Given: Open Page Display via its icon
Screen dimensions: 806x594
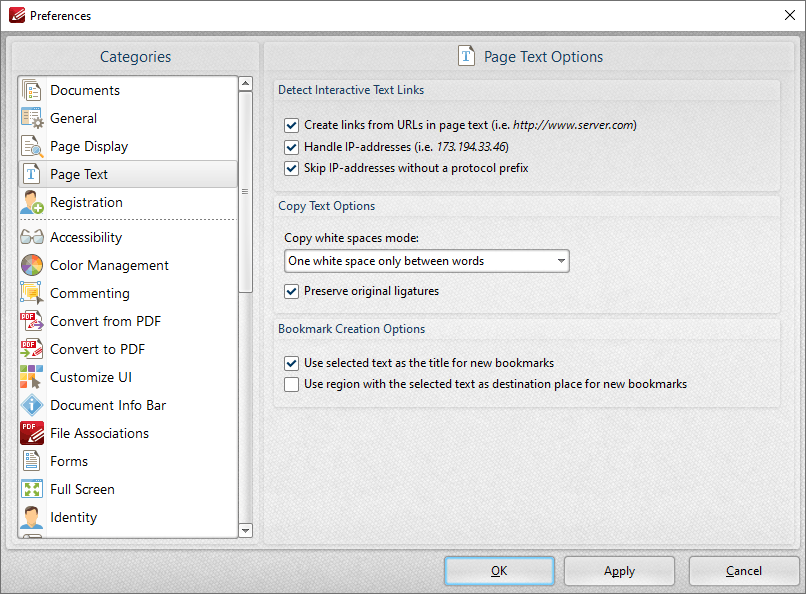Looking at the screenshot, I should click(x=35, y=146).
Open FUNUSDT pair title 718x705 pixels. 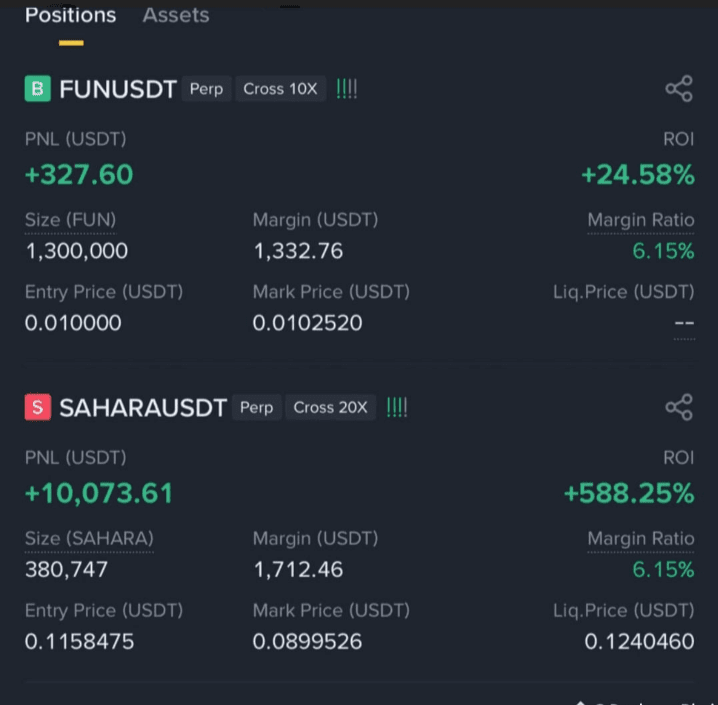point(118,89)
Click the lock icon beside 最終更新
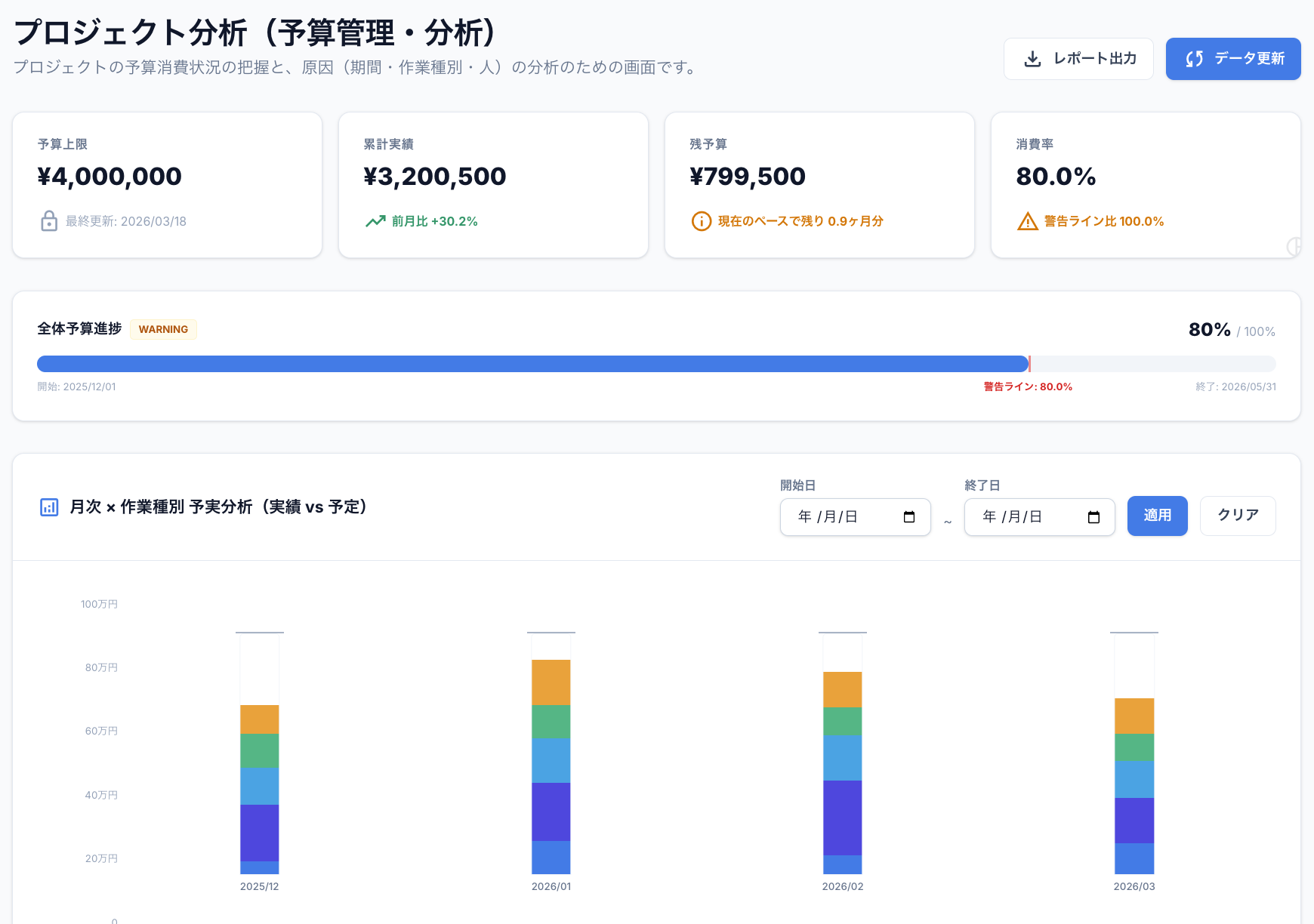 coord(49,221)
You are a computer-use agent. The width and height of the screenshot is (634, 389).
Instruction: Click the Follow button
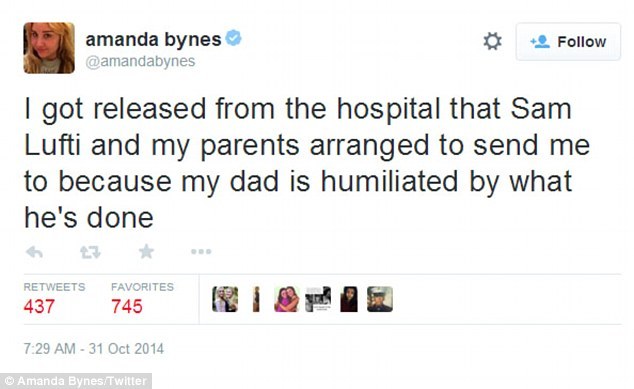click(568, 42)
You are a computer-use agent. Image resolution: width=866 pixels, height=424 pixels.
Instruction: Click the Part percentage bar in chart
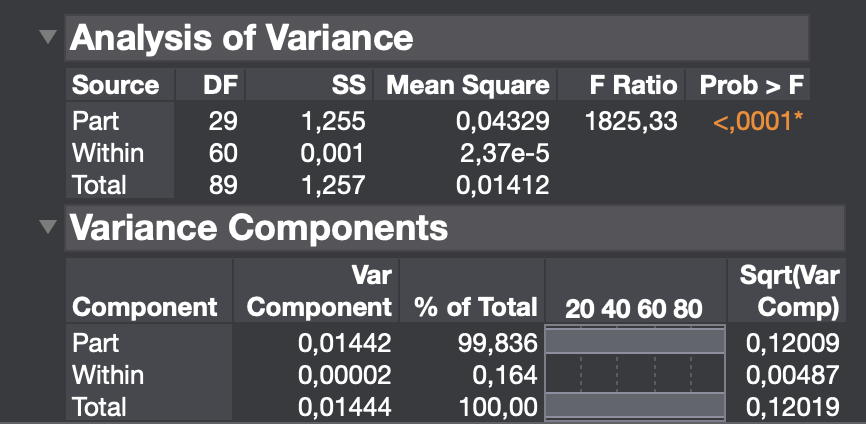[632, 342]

────────────────

- TASK REQUIREMENTS
Would you give again, exactly as written, the lines from the one containing "Instruction: Click the Part" through the end of the records, with no pictures and no other lines?

- OUTPUT OF THE TASK
Instruction: Click the Part percentage bar in chart
[632, 342]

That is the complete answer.